She was focused on getting to Caroline and ensuring her safety, no matter what the cost. Both automobiles turned up road.
As she began up the mountain, Marissa shifted into second gear and pushed down the gas pedal. The police cruiser continued behind her, flashing his lights. Marissa was resisting a police officer.

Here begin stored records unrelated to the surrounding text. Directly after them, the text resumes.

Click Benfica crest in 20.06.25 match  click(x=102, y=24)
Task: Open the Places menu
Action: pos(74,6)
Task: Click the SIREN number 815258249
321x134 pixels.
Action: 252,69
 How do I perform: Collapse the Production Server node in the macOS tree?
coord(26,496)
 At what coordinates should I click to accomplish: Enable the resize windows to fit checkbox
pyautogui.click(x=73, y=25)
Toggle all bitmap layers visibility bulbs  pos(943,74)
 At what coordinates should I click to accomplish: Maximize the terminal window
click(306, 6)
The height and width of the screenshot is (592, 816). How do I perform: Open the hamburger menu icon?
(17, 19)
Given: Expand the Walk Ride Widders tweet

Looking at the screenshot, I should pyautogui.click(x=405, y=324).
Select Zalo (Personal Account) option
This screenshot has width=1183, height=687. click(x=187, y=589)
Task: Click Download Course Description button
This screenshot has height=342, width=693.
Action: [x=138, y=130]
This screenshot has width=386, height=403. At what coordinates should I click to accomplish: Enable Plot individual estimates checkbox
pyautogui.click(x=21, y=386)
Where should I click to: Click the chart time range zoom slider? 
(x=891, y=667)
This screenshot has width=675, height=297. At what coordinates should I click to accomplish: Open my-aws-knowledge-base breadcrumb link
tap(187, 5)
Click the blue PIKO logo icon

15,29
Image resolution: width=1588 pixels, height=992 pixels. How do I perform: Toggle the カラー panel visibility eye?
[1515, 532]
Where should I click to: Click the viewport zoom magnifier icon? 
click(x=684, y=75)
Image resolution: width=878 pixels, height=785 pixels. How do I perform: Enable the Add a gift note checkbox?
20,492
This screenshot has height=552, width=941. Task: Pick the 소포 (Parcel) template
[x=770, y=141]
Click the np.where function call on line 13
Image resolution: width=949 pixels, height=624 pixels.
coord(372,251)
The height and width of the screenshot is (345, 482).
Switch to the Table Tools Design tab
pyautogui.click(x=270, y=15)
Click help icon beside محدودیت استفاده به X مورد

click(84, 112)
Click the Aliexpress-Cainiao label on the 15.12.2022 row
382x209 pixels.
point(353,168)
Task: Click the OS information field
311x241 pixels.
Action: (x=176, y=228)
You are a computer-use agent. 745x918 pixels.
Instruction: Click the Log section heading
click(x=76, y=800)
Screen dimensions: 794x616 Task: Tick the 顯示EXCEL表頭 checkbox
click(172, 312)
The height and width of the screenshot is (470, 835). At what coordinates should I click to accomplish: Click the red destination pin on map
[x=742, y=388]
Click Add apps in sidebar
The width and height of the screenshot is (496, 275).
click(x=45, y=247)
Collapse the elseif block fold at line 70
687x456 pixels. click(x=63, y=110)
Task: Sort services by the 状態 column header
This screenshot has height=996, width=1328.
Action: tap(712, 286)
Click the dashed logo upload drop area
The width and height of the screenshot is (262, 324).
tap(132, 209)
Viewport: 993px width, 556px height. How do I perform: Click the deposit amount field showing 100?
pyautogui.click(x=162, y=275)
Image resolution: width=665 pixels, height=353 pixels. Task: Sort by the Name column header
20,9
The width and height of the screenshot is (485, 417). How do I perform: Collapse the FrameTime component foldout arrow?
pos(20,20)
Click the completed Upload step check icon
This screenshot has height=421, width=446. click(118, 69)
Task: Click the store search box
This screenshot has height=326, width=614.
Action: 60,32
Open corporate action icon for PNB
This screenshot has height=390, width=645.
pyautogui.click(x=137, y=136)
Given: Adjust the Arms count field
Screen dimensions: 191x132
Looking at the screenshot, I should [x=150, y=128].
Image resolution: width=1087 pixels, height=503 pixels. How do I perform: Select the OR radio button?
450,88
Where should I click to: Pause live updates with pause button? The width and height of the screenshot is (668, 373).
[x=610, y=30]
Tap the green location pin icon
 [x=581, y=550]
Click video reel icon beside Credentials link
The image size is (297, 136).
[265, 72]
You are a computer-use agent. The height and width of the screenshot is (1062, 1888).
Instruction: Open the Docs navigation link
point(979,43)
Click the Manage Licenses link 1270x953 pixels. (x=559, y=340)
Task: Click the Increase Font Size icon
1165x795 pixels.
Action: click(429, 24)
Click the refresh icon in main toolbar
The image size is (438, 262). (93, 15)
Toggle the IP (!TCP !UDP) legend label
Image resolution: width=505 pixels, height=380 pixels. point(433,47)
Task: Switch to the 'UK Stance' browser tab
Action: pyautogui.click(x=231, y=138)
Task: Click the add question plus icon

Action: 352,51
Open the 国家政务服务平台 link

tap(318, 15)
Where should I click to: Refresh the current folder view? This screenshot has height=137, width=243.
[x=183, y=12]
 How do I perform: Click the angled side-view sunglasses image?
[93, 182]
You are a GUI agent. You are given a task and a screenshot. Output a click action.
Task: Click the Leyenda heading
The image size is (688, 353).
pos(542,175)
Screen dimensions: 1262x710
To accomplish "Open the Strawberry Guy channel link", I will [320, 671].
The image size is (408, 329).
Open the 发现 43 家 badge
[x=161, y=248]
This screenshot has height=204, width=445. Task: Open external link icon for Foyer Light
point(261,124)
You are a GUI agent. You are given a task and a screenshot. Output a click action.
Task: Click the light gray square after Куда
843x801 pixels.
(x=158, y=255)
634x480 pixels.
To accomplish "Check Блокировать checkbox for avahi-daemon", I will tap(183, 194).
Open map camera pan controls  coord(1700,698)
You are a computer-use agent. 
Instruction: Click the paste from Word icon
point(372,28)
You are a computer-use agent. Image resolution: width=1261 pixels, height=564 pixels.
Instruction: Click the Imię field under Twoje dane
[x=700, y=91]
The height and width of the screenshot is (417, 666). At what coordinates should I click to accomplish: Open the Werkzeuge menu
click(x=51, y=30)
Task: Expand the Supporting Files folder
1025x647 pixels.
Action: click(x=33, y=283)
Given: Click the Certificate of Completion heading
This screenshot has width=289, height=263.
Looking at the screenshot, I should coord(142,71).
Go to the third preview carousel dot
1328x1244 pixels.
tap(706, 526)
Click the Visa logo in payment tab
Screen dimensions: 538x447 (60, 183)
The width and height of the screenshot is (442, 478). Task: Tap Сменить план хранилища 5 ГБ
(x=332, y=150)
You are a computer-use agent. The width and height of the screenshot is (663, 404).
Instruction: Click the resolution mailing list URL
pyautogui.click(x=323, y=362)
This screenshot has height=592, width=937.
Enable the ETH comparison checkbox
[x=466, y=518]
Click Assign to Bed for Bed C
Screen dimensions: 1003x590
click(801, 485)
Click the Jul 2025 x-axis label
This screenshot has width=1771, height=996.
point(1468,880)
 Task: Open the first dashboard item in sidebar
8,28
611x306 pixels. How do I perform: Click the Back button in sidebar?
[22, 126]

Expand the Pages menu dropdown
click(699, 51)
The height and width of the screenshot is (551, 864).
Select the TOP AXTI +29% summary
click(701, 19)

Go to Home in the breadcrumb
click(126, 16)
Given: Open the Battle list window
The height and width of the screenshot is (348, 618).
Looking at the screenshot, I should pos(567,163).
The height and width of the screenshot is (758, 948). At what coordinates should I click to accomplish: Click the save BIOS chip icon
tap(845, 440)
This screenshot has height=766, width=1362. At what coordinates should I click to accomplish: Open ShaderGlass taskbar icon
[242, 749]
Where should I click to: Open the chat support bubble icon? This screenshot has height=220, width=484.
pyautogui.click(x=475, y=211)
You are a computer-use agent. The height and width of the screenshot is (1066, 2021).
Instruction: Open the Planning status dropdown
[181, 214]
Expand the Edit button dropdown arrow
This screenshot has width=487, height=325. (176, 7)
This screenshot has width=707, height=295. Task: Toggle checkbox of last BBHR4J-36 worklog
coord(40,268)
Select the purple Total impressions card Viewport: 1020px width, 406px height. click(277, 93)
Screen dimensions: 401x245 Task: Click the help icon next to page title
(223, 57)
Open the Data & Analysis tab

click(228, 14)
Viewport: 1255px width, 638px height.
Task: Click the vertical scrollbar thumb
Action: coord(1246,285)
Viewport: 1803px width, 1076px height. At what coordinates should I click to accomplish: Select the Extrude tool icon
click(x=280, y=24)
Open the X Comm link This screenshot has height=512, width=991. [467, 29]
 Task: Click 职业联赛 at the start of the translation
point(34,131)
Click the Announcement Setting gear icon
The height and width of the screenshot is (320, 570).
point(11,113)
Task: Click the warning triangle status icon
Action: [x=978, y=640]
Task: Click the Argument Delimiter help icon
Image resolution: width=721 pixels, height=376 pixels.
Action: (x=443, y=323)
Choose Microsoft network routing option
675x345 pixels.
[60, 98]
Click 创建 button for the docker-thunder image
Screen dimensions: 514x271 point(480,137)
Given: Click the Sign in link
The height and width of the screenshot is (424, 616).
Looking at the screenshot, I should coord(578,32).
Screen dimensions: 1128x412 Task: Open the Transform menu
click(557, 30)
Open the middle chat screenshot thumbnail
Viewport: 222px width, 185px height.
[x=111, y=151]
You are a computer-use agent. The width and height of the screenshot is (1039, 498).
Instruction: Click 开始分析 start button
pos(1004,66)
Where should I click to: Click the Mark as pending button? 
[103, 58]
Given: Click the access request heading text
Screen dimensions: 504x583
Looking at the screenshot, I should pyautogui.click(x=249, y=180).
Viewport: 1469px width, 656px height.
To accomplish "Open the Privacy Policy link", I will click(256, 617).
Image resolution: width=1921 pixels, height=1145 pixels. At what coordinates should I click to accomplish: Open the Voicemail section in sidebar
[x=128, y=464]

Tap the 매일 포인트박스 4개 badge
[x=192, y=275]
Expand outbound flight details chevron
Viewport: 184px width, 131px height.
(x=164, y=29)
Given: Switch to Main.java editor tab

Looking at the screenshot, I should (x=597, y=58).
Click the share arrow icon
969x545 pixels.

Her heart pulsed multitudes of blood throughout her rickety body frame.
Caroline lived up the mountain overlooking Wiley Point. It was a steep drive. The three miles up the road took at least ten minutes obeying the speed limit.
Scarlett’s engine began to violently ker-clunk under the immense stress of Marissa’s right foot and appeared to die. She panicked.
“Oh Jesus, don’t die-out on me. Not now.”
Scarlett, in that one chief moment, shuttered and v-roomed immensely, powerfully forcing itself up the mountain road. Marissa gave a short sigh of relief and glared at the police car through the rear-view mirror.
Caroline’s house was the on the left side, near the end of the road, on the mountaintop.
It was a whitewashed clapboard farmhouse with a tin-roofed porch that wrapped around front. The two windows above were both illuminated. The left one was cracked open slightly.
Marissa yielded to the bank of the road bordering the front yard.
It was just as Caroline described it.
The phrase "Die Fag" was spray-painted across the front door and the side window in red. Previously hanging shrubbery plants were thrown across the porch and laying in piles. Police cars and an ambulance van were parked on the lawn. All the flashing lights were surging and sparkling in the night sky.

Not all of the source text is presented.